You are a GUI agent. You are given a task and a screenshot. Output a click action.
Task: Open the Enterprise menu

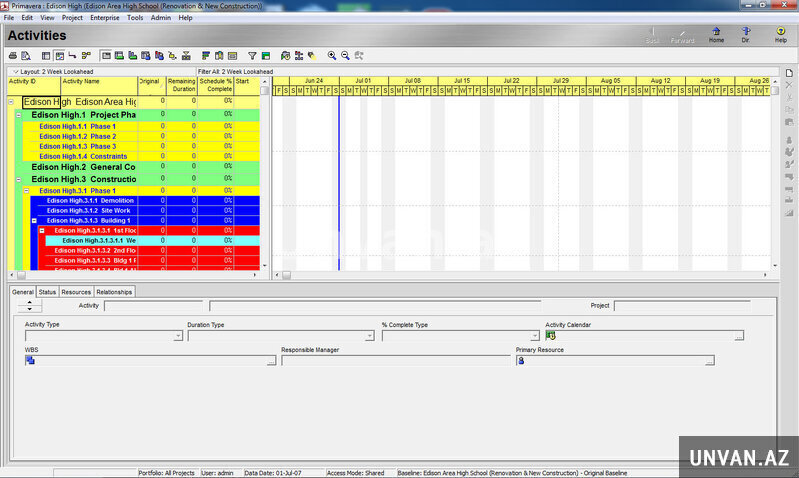point(104,18)
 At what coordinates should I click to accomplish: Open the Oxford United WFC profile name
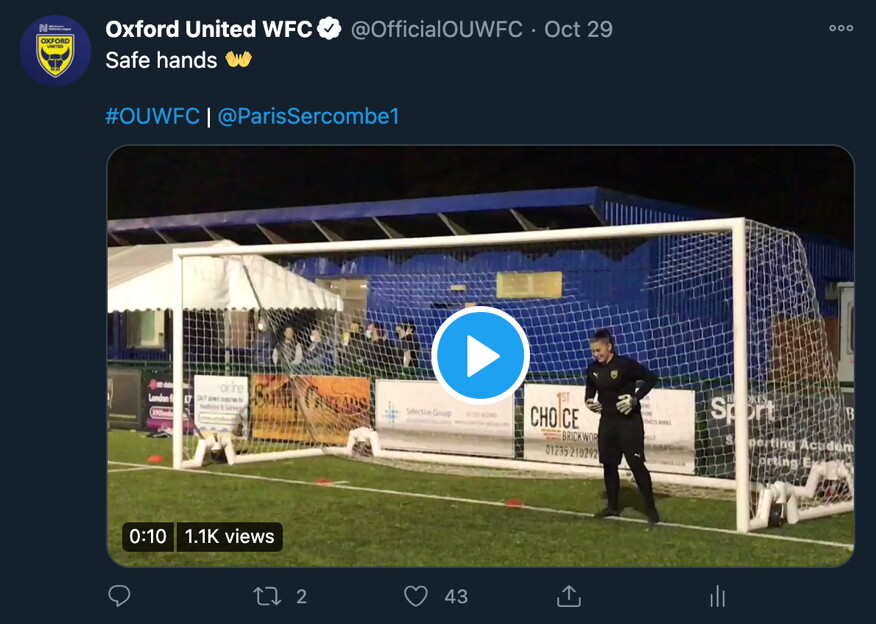208,29
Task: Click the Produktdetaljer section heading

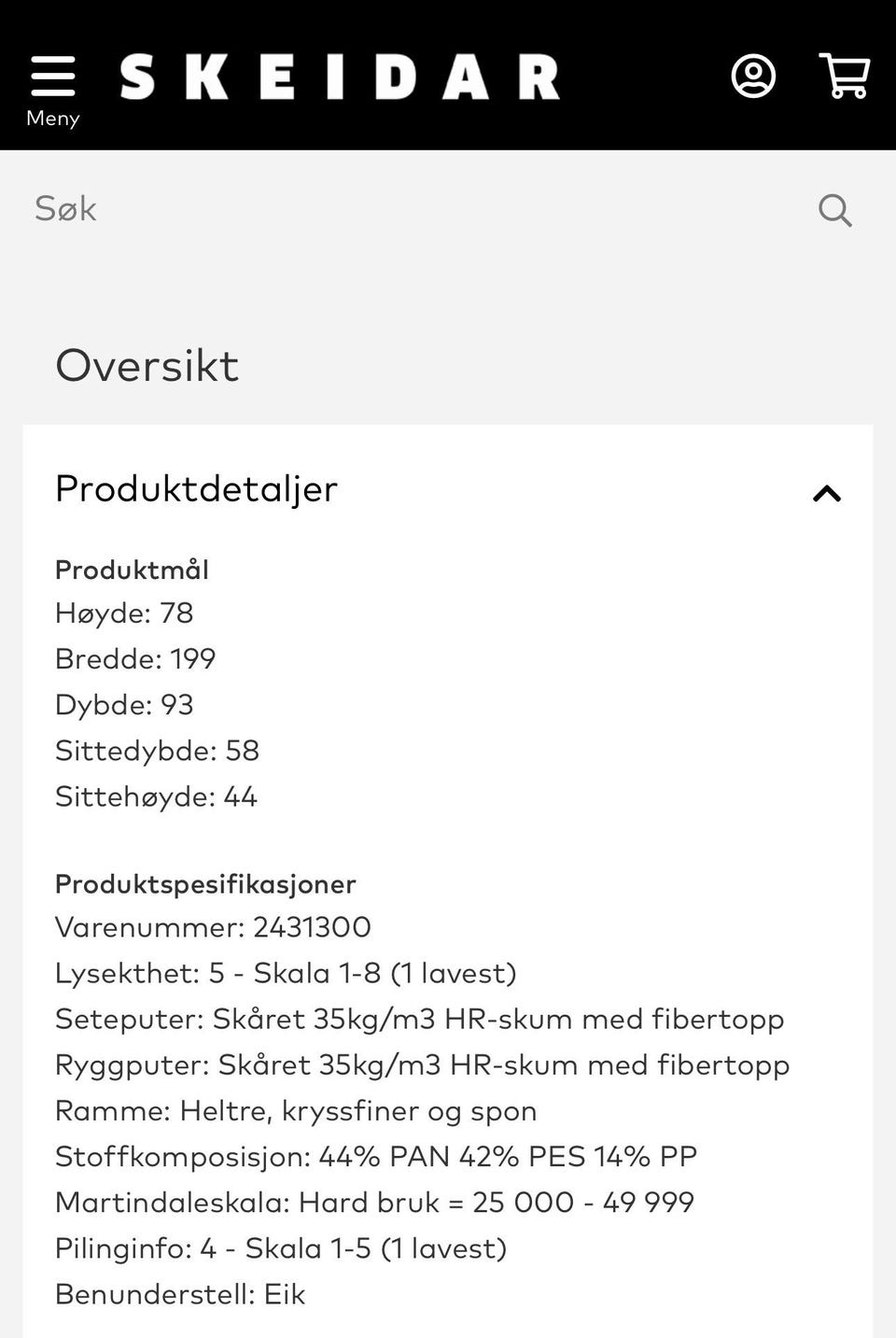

- - - - -

PROBLEM =>
In the copy, include no pictures, but repeat the listing exactly.

EXERCISE RESPONSE =>
You are a GUI agent. You are given a task and a screenshot. Output a click action.
Task: Open the Enterprise menu

point(104,18)
 At what coordinates should I click to accomplish: Open the Oxford United WFC profile name
208,29
Task: Click the Produktdetaljer section heading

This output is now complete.